Liposomal amphotericin B (AmBisome) reduces dissemination of infection as compared with amphotericin B deoxycholate (Fungizone) in a rat model of pulmonary aspergillosis

Abstract

The efficacy of AmBisome, a liposomal formulation of amphotericin B, was compared with that of Fungizone (amphotericin B desoxycholate), in a rat model of unilateral, pulmonary aspergillosis. Repeated administration of cyclophosphamide resulted in persistent, severe, granulocytopenia. The left lung was inoculated with a conidial suspension of Aspergillus fumigatus, thus establishing an unilateral infection. Antifungal treatment was started 40 h after fungal inoculation, at which time mycelial disease was confirmed by histological examination.

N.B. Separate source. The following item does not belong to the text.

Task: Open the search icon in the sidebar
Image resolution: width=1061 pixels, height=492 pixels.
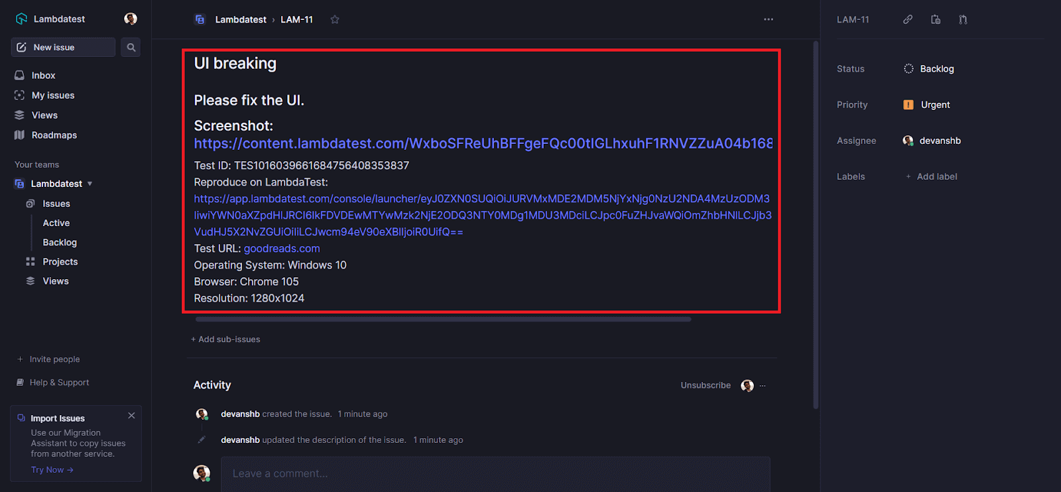Action: (x=130, y=47)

Both Fungizone 1 mg/kg and AmBisome 10 mg/kg resulted in increased survival in terms of delayed as well as reduced mortality. Quantitative cultures of lung tissue showed that only AmBisome 10 mg/kg resulted in reduction of the number of fungal cfus in the inoculated left lung. Compared with Fungizone, both AmBisome 1 mg/kg/day and AmBisome 10 mg/kg/day significantly prevented dissemination from the infected left lung to the right lung. In addition, both AmBisome regimens reduced hepatosplenic dissemination, and the 10 m/kg dosage fury prevented this complication. In conclusion, when compared with Fungizone, in this model AmBisome is more effective in reducing dissemination of unilateral, pulmonary aspergillosis, even when given in relatively low dosage. Such low dosages may have a place in prophylactic settings.